Thursday, September 8, 2022

The Pineapple Thief: Your Wilderness (released 12 August 2016)

01 In Exile (5:10)
02 No Man's Land (4:17)
03 Tear You Up (4:51)
04 That Shore (4:52)
05 Take Your Shot (4:33)
06 Fend for Yourself (3:43)
07 The Final Thing on My 
Mind (9:53)
08 Where We Stood (3:45)


























The Pineapple Thief are a British progressive rock band, started by Bruce Soord
in 1999 in Somerset, England. Soord states that he and his girlfriend (now wife) were watching an American indie film called ‘Eve’s Bayou’, and there was a scene wherein a girl steals a pineapple.

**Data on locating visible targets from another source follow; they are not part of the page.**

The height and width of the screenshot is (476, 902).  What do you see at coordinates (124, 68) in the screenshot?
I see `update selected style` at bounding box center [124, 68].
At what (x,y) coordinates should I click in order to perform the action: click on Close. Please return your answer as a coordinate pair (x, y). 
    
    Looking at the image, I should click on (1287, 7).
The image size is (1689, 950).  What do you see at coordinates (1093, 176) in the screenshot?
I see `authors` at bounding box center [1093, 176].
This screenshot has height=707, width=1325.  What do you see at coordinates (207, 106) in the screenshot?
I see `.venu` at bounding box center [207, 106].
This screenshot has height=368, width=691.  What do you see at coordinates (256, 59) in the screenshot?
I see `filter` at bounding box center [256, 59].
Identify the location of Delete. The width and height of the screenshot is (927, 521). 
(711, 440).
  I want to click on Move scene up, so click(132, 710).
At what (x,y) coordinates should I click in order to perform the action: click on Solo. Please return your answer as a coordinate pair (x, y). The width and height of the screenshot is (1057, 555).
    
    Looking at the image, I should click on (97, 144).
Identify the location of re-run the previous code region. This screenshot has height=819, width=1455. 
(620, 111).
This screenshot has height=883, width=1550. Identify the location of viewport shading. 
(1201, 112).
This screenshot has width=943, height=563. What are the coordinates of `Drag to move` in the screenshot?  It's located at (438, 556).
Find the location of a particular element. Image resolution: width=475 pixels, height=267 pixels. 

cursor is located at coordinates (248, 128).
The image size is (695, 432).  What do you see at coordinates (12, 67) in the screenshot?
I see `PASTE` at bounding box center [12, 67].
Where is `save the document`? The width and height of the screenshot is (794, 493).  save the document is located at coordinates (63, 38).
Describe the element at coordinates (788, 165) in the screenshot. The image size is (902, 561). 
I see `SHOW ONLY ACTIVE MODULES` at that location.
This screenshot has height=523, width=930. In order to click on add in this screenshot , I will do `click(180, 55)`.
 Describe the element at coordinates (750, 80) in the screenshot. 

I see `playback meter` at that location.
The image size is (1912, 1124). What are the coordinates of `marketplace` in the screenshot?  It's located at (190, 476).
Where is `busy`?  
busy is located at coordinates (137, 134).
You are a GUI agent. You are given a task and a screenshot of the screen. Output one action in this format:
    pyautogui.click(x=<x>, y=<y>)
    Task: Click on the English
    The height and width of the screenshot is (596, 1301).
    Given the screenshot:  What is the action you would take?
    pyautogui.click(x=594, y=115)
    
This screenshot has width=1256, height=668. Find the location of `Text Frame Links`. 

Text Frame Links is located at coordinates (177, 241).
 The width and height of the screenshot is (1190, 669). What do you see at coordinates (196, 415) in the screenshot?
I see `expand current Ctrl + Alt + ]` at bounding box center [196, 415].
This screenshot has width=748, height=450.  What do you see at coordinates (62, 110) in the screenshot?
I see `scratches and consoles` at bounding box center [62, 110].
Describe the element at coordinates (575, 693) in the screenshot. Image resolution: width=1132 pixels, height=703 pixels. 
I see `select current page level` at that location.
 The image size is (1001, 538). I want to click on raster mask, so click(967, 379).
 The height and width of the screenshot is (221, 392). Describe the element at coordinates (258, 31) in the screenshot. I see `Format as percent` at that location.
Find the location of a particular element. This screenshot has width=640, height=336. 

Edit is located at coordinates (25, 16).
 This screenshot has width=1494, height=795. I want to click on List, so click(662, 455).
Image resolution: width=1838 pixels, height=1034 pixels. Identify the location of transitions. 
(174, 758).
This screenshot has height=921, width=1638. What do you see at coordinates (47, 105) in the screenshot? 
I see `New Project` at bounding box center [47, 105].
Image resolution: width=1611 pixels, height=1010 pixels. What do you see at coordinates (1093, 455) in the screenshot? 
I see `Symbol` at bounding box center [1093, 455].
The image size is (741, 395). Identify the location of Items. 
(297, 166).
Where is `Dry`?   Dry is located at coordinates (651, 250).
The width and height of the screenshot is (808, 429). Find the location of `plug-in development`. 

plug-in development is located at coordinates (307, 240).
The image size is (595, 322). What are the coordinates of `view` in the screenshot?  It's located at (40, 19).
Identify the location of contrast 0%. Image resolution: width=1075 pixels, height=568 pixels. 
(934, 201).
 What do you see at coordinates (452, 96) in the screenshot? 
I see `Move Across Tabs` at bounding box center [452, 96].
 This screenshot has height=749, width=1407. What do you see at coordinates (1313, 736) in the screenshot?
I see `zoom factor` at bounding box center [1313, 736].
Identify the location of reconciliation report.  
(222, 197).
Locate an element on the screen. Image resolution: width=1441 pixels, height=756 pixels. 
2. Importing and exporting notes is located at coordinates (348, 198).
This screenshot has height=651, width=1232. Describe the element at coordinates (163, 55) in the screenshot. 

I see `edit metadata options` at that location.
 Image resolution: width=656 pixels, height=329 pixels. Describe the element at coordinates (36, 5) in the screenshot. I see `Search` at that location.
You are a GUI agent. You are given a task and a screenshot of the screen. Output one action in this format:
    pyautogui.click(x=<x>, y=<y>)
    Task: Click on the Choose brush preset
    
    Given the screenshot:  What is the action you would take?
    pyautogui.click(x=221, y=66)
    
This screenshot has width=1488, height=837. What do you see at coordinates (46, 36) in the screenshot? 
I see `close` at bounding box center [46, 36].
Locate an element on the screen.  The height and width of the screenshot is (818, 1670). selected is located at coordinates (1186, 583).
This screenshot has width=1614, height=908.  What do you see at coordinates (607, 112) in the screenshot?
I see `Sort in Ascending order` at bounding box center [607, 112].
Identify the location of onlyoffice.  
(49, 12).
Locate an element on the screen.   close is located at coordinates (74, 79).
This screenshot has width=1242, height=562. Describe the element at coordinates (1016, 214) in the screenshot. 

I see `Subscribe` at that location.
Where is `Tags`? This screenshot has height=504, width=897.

Someone shouts out “I can see you, pineapple thief!”, and (admittedly after a few too many glasses of cheap wine) Soord decided to name his project The Pineapple Thief. 10 increasingly successful albums later, the band released ‘Your Wilderness’ in 2016. The album features guest musicians including Gavin Harrison (Porcupine Tree, King Crimson), John Helliwell (Supertramp), and Geoffrey Richardson (Caravan).

The music of Your Wilderness carries the themes of isolation in a vast, empty space from its slow-build opener “In Exile” all the way to its pensive closer “Where We Stood”. There are some heavy moments throughout, including a galloping riff in the middle of “Tear You Up”, but on the whole Your Wilderness is a hushed and brooding – but excellent – affair from the Pineapple Thief. The echoey “That Shore” sums up the ethos of the record with its sparse piano notes and Soord’s lamentations: “Your face is leaving me.”